Thursday, July 3, 2008

Setting the record straight on off-the-record meetings

We met with a group of consular and political officers at the U.S. Consulate in Istanbul this afternoon. There've been comments (I won't go so far as to call them complaints) from various quarters about the consulate's request that the meeting be considered off-the-record. There have been some obligatory references to freedom of speech and some rather uncharitable comparisons between Turks' and the FSOs' willingness to talk openly with us. All of these complaints strike me as something closely akin to rubbish (if not, in fact, the beast itself).

Of course the consulate briefing was off-the-record. Individual officers in any country's foreign service don't have on-the-record opinions - their opinions are the official party line. While I'm sure we could have gotten an on-the-record briefing, it would have differed very little in content or flavor from the papers they gave us or the State Department website. Going off the record allowed the FSOs present to actually voice their opinions on U.S.-Turkey relations or whatever.

Furthermore, comparing the consulate's position with the more open-mouthed Turks we've met on the street is ludicrous. Of course they didn't speak with us off the record.
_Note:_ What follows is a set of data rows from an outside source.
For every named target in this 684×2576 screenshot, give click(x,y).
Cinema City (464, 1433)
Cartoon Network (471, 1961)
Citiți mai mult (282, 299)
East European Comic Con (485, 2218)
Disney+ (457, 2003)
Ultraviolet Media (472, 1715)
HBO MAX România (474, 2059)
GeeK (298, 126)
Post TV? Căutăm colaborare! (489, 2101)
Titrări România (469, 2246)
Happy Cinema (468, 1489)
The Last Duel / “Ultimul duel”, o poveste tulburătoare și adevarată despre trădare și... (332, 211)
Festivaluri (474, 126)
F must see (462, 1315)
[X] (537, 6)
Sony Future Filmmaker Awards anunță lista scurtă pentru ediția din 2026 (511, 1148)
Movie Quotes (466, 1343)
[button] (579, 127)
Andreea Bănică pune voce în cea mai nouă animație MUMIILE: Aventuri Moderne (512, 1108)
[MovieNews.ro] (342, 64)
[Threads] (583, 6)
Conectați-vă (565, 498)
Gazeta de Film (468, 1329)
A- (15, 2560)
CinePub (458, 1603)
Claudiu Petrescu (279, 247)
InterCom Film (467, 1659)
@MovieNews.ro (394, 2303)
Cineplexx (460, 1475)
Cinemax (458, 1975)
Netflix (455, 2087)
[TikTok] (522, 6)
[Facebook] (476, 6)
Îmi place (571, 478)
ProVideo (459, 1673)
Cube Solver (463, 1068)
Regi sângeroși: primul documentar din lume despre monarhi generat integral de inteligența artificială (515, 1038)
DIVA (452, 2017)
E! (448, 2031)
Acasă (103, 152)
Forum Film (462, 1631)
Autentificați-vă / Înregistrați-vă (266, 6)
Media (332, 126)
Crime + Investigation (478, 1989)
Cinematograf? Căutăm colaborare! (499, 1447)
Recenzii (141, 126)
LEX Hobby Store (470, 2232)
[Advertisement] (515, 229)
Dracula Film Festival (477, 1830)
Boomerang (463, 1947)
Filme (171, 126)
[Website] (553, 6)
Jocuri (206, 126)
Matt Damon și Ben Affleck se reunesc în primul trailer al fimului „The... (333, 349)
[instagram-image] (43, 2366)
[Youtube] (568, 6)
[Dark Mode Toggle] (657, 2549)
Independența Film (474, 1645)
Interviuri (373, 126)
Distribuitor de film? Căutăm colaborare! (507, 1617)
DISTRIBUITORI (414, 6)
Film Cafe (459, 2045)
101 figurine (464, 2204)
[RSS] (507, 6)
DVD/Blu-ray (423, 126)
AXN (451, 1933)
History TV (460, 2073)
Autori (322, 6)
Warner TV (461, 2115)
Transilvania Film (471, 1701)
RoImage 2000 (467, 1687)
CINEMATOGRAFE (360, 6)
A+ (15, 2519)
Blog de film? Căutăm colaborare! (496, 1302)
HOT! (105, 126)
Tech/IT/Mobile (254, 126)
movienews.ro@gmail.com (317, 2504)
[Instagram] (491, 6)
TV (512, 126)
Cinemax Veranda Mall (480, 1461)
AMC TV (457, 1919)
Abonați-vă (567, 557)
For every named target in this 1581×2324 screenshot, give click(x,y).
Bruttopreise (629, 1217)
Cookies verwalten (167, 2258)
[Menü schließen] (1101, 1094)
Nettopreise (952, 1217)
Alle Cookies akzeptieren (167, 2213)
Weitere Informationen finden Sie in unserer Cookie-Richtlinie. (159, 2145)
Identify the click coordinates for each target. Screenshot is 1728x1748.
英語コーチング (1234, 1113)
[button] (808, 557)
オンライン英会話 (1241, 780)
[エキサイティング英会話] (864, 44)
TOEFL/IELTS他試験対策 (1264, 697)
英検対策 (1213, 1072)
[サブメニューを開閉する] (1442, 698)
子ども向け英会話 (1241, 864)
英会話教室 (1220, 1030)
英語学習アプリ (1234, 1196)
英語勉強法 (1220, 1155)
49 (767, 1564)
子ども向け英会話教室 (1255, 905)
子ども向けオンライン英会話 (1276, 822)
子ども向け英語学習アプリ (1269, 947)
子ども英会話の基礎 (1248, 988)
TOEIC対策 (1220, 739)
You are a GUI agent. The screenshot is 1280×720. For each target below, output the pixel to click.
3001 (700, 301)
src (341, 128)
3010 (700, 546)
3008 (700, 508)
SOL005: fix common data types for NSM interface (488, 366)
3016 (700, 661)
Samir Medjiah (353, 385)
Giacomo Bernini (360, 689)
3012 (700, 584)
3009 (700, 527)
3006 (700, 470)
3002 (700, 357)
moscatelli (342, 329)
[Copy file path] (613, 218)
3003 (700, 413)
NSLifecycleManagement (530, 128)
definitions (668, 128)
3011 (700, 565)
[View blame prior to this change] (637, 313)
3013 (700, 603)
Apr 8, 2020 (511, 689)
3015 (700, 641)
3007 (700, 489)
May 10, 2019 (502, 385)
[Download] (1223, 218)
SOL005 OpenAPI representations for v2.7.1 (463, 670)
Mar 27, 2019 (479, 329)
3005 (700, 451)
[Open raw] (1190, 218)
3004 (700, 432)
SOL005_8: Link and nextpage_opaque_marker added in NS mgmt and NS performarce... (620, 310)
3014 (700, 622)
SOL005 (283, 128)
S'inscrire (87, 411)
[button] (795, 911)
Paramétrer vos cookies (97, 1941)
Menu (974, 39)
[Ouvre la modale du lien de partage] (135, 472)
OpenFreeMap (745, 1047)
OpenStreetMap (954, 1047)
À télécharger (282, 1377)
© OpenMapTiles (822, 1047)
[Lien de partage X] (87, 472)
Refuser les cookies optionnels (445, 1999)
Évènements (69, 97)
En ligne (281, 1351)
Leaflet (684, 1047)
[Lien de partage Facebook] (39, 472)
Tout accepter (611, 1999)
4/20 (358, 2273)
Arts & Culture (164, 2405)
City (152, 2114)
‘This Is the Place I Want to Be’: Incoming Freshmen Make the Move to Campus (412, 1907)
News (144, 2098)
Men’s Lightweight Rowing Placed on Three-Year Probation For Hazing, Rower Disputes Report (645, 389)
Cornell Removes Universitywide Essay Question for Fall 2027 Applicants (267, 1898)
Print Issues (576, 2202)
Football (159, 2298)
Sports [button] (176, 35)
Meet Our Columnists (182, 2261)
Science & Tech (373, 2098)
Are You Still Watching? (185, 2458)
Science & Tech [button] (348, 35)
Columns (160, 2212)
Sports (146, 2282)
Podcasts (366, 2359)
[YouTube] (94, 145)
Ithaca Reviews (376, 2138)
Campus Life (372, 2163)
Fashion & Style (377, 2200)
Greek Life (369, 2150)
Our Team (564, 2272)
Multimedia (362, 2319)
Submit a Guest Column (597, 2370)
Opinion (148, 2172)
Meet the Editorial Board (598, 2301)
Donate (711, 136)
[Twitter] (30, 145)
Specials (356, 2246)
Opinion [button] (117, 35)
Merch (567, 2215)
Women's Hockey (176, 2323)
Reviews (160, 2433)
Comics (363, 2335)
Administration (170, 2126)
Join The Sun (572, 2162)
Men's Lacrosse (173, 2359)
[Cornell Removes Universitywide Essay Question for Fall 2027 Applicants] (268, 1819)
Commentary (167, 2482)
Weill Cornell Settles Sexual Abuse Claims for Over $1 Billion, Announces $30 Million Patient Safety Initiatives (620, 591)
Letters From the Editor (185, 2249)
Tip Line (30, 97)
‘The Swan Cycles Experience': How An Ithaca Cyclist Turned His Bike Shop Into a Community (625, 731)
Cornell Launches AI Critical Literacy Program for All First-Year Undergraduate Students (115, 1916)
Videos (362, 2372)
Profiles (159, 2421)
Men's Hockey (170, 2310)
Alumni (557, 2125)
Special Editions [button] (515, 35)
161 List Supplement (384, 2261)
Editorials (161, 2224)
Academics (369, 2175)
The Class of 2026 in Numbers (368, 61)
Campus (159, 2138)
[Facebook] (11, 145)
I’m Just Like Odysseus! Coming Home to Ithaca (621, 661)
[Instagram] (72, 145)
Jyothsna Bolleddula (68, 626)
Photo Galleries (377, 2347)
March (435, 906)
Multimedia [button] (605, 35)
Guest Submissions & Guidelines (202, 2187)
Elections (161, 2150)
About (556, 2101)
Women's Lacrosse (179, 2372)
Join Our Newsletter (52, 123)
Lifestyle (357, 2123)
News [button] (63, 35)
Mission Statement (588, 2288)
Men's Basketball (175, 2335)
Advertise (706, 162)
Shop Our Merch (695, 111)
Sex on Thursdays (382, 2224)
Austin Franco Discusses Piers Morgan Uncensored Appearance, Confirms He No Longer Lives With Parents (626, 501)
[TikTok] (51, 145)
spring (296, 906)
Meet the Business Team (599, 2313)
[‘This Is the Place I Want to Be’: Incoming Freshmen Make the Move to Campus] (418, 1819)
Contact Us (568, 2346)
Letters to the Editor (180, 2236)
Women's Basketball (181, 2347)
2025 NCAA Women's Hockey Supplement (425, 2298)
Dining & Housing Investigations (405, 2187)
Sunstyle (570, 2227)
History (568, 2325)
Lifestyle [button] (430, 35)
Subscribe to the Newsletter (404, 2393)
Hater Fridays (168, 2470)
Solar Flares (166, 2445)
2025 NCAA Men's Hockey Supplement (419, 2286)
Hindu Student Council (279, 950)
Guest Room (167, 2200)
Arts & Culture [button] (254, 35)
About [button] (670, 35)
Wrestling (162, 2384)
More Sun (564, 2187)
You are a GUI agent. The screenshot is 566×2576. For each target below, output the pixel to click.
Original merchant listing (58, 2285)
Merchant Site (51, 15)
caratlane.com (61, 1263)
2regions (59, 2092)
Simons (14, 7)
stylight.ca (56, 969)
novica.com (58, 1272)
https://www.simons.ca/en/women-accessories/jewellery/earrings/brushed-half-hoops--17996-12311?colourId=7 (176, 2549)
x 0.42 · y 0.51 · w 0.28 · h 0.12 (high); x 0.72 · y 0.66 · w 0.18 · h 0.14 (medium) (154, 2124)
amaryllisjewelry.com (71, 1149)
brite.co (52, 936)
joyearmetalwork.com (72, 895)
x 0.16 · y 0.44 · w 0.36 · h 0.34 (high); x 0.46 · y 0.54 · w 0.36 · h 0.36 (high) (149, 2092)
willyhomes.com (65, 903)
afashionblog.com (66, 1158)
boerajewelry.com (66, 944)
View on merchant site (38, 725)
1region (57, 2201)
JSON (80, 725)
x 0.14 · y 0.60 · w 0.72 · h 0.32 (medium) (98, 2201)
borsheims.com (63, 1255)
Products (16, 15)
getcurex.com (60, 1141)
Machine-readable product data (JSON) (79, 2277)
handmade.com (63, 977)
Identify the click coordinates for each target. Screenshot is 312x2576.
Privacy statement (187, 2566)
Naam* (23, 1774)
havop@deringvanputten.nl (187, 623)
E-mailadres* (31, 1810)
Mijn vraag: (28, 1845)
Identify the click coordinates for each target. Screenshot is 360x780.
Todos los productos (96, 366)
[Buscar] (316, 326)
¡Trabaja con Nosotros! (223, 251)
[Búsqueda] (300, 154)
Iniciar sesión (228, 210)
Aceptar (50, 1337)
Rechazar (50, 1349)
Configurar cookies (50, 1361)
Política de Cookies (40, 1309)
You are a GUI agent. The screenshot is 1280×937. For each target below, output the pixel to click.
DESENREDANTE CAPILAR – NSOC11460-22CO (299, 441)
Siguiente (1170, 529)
There is a huge difference between the private opinions of individuals and the public opinions of governments, particularly the United States. Private citizens, for all their being wonderful people, do not have a foreign policy agenda and do not worry about plausible deniability, but governments do. We never talked with members of the Turkish foreign policy community, which is a shame. But if we did, it either would have been a) on the record and the party line, or much more unlikely b) very off the record and something approaching not the party line.

I know it's fun to criticize the U.S. government. I know that unfavorably comparing the U.S. to whatever country you're currently touring is chic and hip. But this is a little ridiculous.